“Klenteng Boen Bio Surabaya ini memiliki perpaduan arsitektur Tiongkok, Belanda, dan Jawa,” kata Wakil Ketua II bidang eksternal Klenteng, Liem Tiong Yang, saat ditemui Kompas.com.
Perpaduan tiga arsitektur ini tak lepas dari perjalanan pembangunan kelenteng yang diinisiasi oleh dua pemuka ajaran Khonghucu, Go Tiek Lie, dan Co Toe Siong.
“Tiongkok sudah pasti. Lalu mengacu pada Belanda karena dibangun di zaman Belanda. Dan, Jawa karena kita tinggal di Tanah Jawa,” kata Liem.
Ia menyebut, sebuah tempat ibadah pasti dibangun dari pengaruh gaya, tradisi, dan budaya di lokasi di mana bangunan ini berdiri.
Bangunan yang berstatus sebagai cagar budaya sejak 2012 ini dibangun pertama kali pada tahun 1883 dengan nama Boen Tjiang Soe.
Artinya, Klenteng Boen Bio Surabaya kini telah berumur 142 tahun.
“Awalnya tidak di sini, tapi di belakang yang sekarang jadi sekolah.

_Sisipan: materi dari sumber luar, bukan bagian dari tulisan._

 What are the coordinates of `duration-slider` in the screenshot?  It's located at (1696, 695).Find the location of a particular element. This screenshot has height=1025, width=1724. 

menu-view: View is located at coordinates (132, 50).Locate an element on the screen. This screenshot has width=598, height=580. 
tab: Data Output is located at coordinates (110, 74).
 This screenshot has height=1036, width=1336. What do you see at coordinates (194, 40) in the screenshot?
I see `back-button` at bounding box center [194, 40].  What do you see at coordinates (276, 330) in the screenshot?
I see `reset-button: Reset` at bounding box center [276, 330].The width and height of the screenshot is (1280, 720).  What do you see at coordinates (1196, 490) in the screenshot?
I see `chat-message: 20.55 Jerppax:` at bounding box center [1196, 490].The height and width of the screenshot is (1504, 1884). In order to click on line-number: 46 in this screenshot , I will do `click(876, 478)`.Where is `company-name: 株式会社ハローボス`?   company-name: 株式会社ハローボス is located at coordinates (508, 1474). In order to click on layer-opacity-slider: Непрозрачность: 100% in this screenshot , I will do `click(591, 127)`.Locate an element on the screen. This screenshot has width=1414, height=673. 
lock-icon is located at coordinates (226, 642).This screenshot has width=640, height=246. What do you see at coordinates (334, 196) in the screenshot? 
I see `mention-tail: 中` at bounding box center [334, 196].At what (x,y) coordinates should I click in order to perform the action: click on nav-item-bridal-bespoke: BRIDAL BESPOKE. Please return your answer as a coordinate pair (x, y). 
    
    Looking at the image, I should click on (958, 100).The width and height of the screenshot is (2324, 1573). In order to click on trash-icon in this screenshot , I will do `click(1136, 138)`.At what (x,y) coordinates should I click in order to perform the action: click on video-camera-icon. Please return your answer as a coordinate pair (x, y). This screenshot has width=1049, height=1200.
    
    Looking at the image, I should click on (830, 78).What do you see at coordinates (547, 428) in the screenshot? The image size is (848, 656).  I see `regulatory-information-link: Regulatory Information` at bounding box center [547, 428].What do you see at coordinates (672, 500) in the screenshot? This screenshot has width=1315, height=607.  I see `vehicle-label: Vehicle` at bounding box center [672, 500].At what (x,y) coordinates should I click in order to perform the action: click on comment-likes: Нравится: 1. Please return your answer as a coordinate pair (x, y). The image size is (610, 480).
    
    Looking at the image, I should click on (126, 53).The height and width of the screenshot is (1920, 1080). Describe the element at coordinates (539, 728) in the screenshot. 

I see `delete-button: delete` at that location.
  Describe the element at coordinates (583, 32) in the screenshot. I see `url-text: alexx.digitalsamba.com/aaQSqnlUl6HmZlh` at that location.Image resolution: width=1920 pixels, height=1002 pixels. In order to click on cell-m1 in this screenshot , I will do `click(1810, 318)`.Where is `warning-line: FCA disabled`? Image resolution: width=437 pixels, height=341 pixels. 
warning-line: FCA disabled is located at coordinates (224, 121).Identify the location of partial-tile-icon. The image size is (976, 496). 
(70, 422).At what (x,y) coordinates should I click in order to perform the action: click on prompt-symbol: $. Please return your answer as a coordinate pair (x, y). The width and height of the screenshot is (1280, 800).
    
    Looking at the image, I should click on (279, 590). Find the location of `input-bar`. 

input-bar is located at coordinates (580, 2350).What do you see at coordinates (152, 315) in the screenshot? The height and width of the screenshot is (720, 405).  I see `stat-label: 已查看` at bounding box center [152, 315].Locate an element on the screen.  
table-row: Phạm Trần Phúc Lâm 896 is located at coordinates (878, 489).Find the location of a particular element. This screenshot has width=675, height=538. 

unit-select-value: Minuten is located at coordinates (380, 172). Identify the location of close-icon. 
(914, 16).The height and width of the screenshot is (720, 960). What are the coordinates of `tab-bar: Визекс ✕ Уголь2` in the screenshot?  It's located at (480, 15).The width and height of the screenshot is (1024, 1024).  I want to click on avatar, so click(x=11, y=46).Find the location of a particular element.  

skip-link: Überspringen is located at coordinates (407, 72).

Kemudian dimajukan pada tahun 1903, selesai 1906, dan diresmikan tahun 1907,” ucapnya.
Lokasi Pasar Kapasan Surabaya di masa itu sudah menjadi pusat perdagangan di Kota Surabaya.
Sehingga, banyak bangunan pertokoan dan pemukiman penduduk yang mengelilingi kelenteng.
Agar aksesnya tidak menyulitkan para umat, Klenteng Boen Bio sepakat dimajukan.
Sebagaimana yang terlihat sekarang, kelenteng ini berada di tepi Jalan Kapasan.
“Karena kurang representatif rumah ibadah di belakang rumah penduduk, nyempil tidak banyak diketahui orang dan sulit dilihat, maka dimajukan,” katanya.
Baca juga: Imlek 2025, Klenteng Siu Hok Bio Jadi Ikon Budaya Tionghoa di Semarang
Meski dimajukan, struktur dan bahan baku bangunan sebagian besar asli sama seperti pertama kali berdiri.
Di lokasi lama, hanya menyisakan lantai merah yang terlihat sedikit lapuk termakan usia.
Selain itu, yang membedakan Klenteng Boen Bio dengan rumah ibadah umat Khonghucu lainnya di Surabaya terlihat pada bagian altar yang tidak berupa patung, melainkan papan nama bertuliskan aksara shinji.